== Data to process ==
+ + + +
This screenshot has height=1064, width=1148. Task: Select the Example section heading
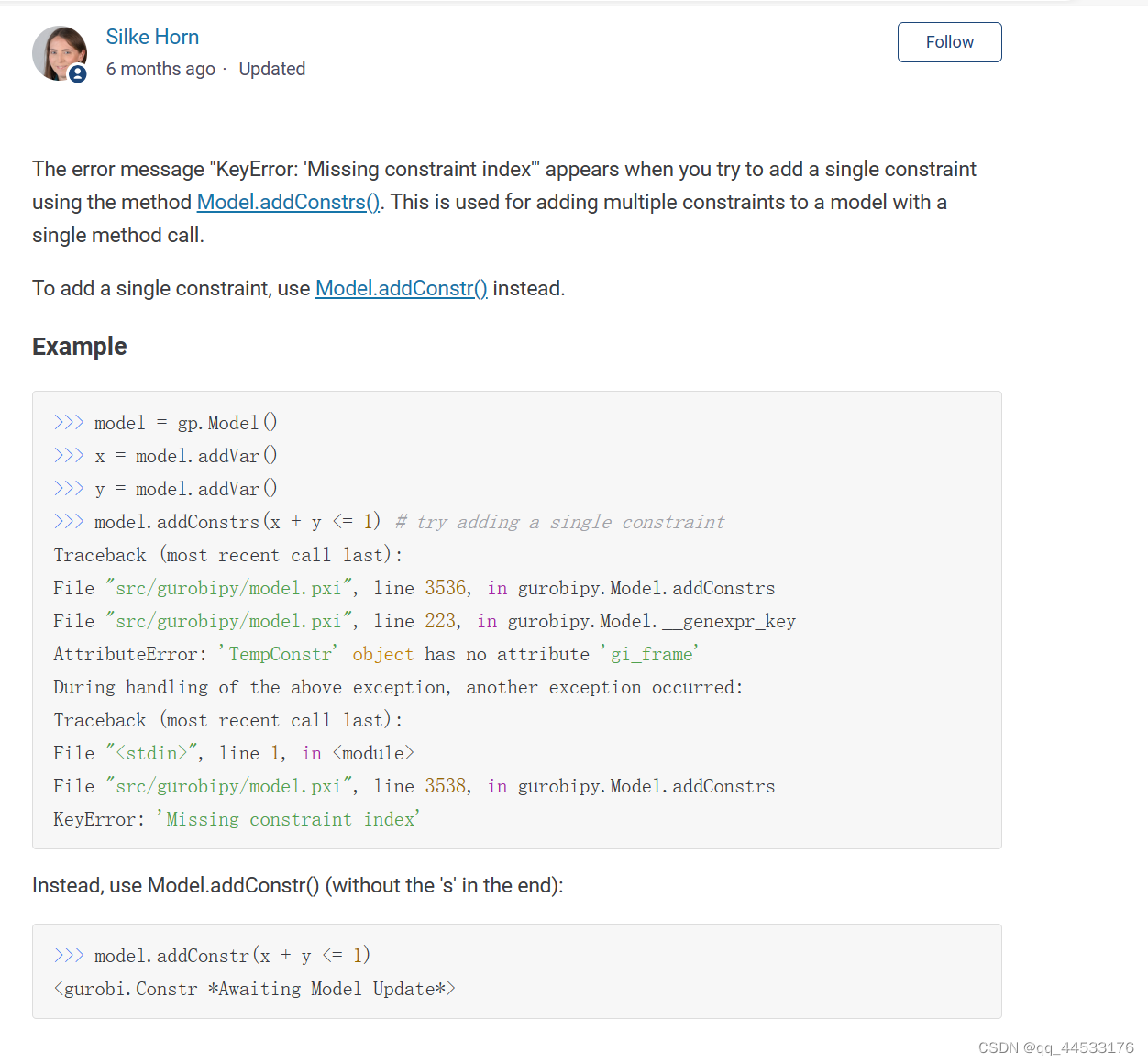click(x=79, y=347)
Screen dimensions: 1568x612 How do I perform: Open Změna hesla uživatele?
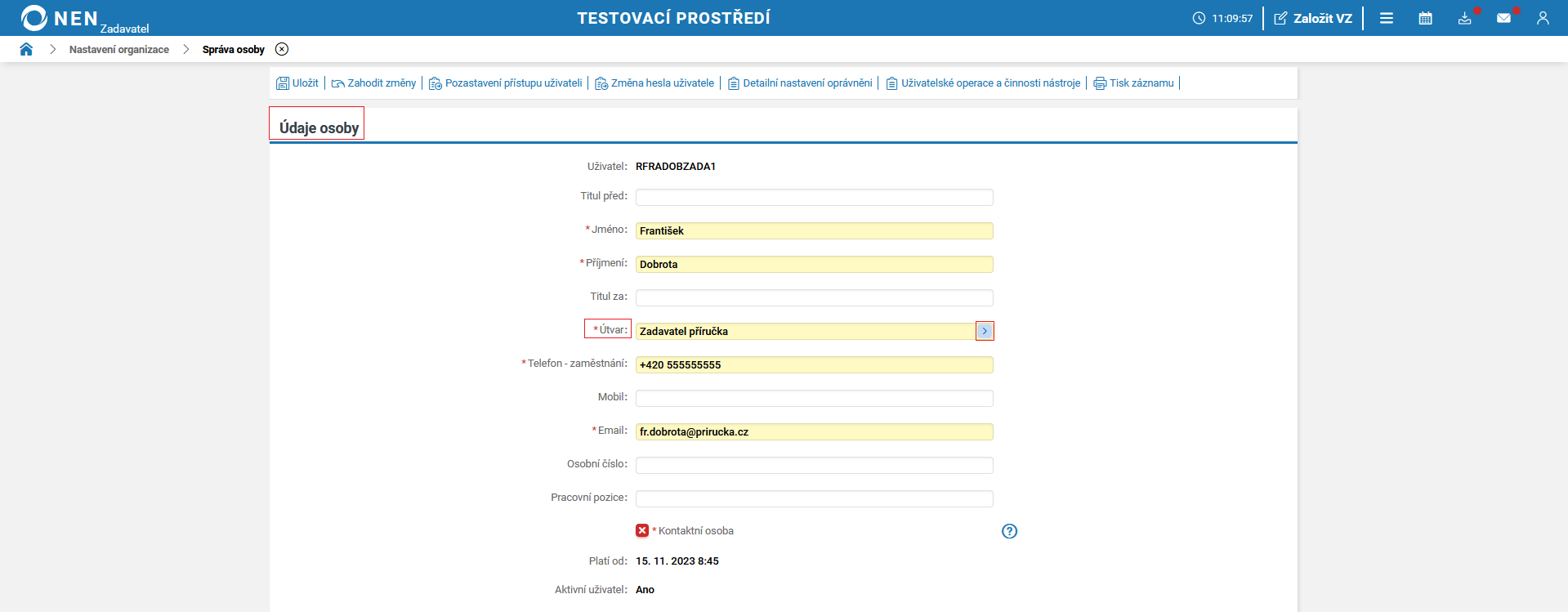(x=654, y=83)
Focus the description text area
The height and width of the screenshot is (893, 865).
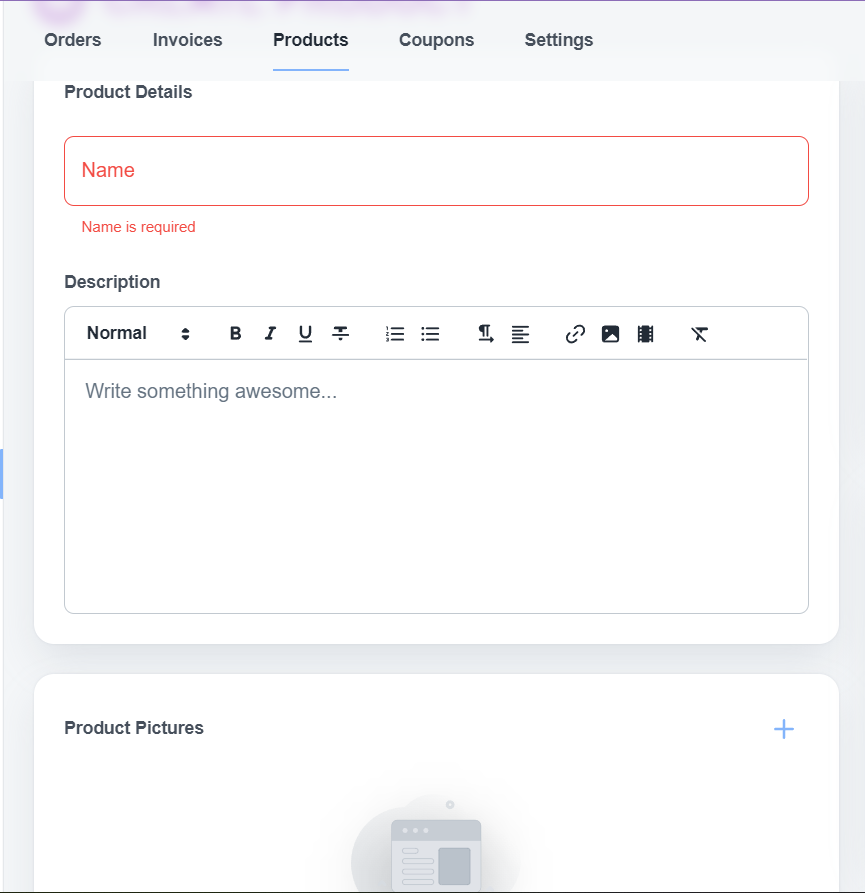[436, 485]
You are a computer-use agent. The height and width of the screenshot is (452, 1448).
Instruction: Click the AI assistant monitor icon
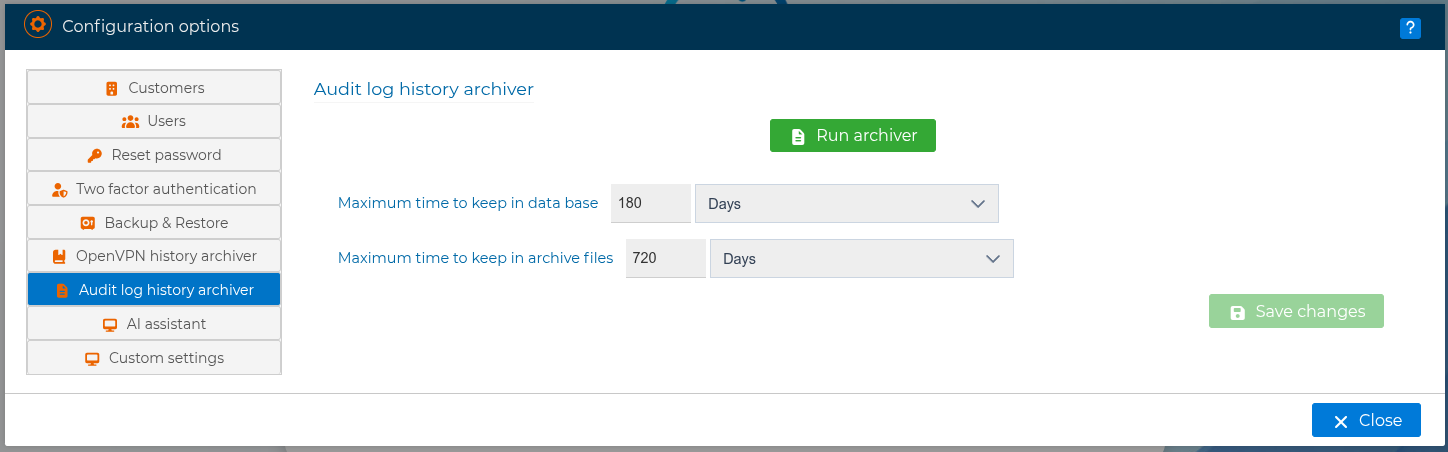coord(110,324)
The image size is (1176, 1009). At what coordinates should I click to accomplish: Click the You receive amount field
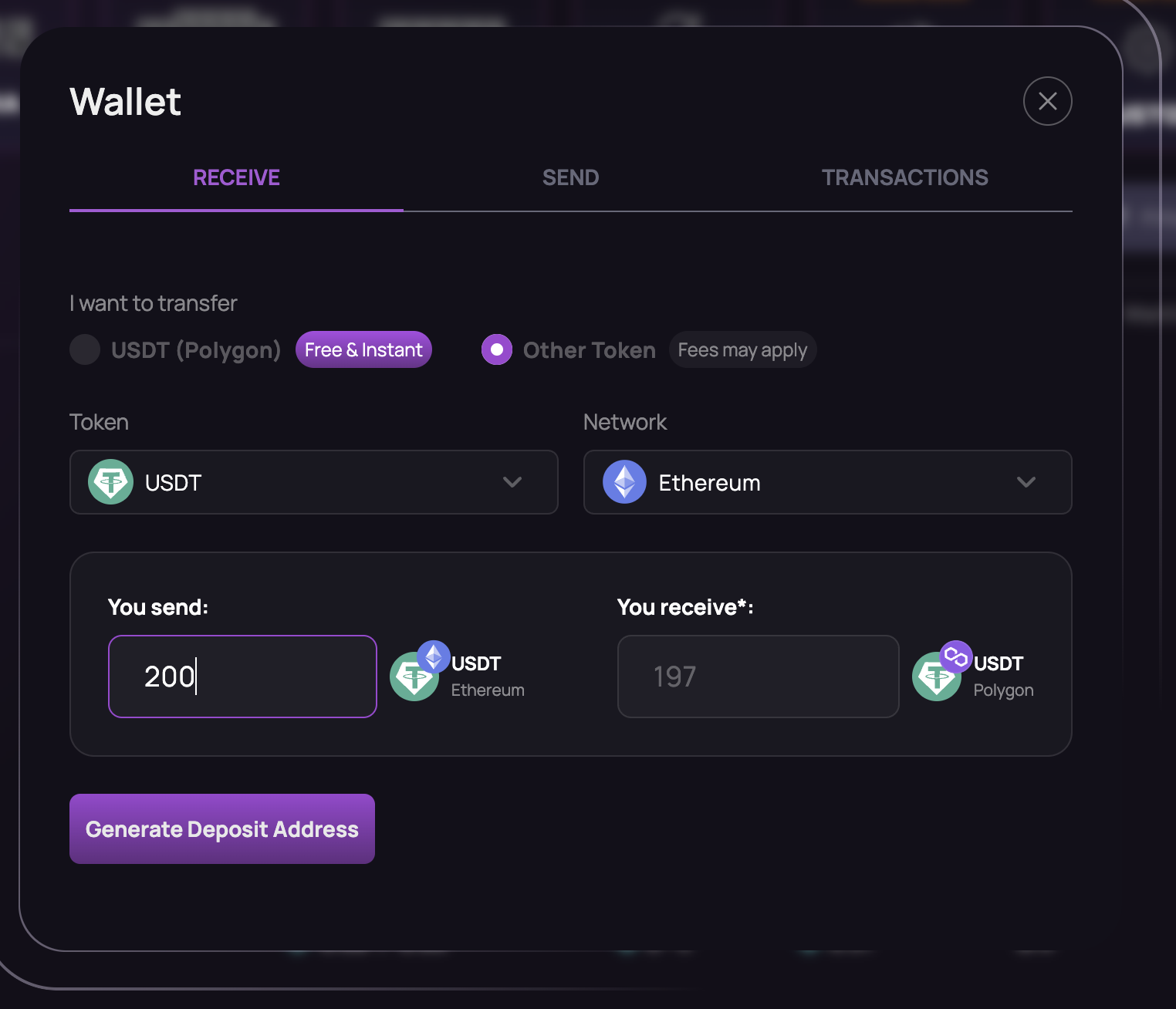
+ + + +
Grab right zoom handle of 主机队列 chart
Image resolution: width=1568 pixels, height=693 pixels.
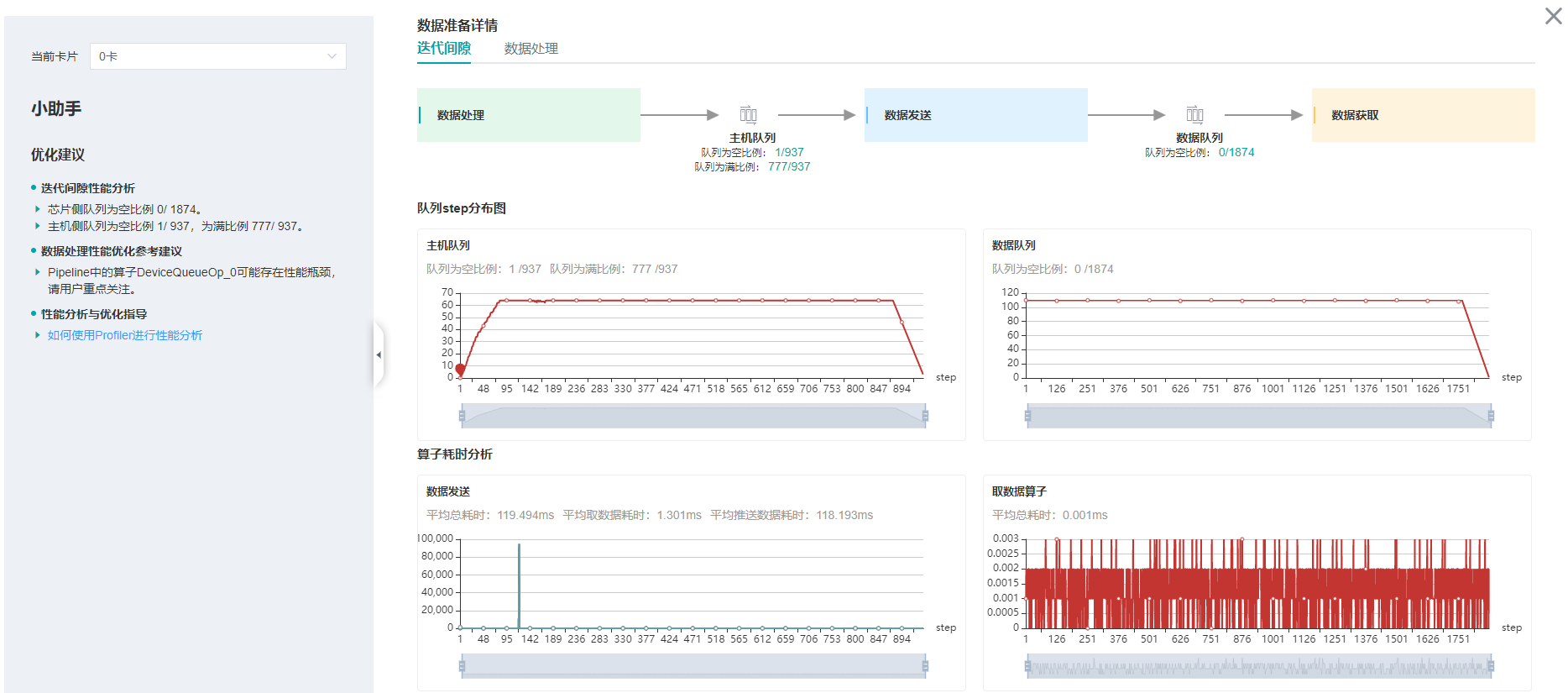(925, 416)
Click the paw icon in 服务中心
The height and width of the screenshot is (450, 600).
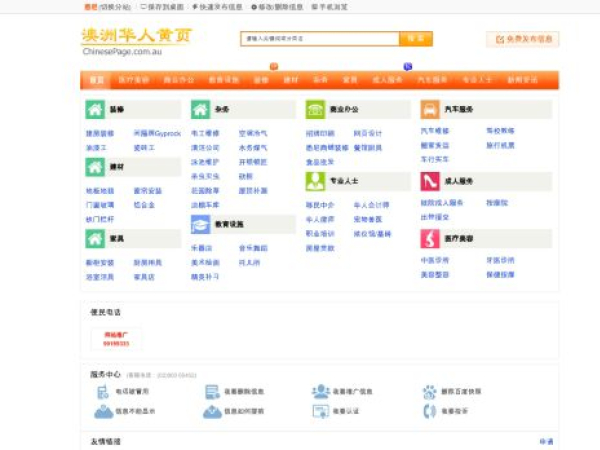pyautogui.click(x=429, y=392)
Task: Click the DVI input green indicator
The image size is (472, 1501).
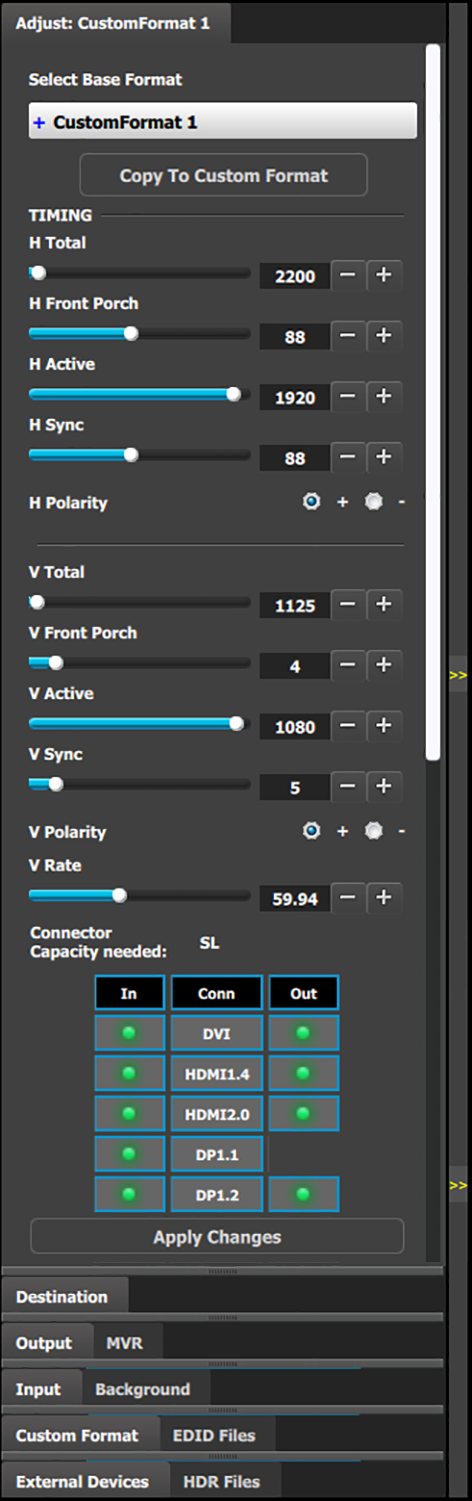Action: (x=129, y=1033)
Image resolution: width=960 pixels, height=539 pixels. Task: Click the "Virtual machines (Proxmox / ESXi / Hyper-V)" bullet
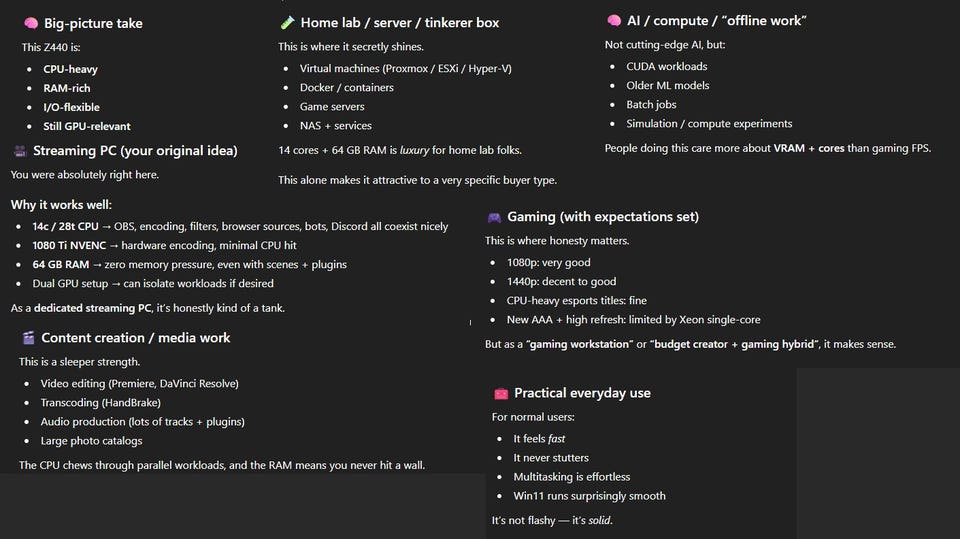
+ + + +
== Problem ==
Leave the pictures out, and transcribe exactly the lines above starting at the one that contains "The height and width of the screenshot is (450, 600)." and ending at the one that contains "Image resolution: width=960".

== Output for this exercise ==
The height and width of the screenshot is (450, 600).
pyautogui.click(x=429, y=392)
Task: Click the DVI input green indicator
The image size is (472, 1501).
Action: (x=129, y=1033)
Image resolution: width=960 pixels, height=539 pixels. Task: Click the "Virtual machines (Proxmox / ESXi / Hyper-V)" bullet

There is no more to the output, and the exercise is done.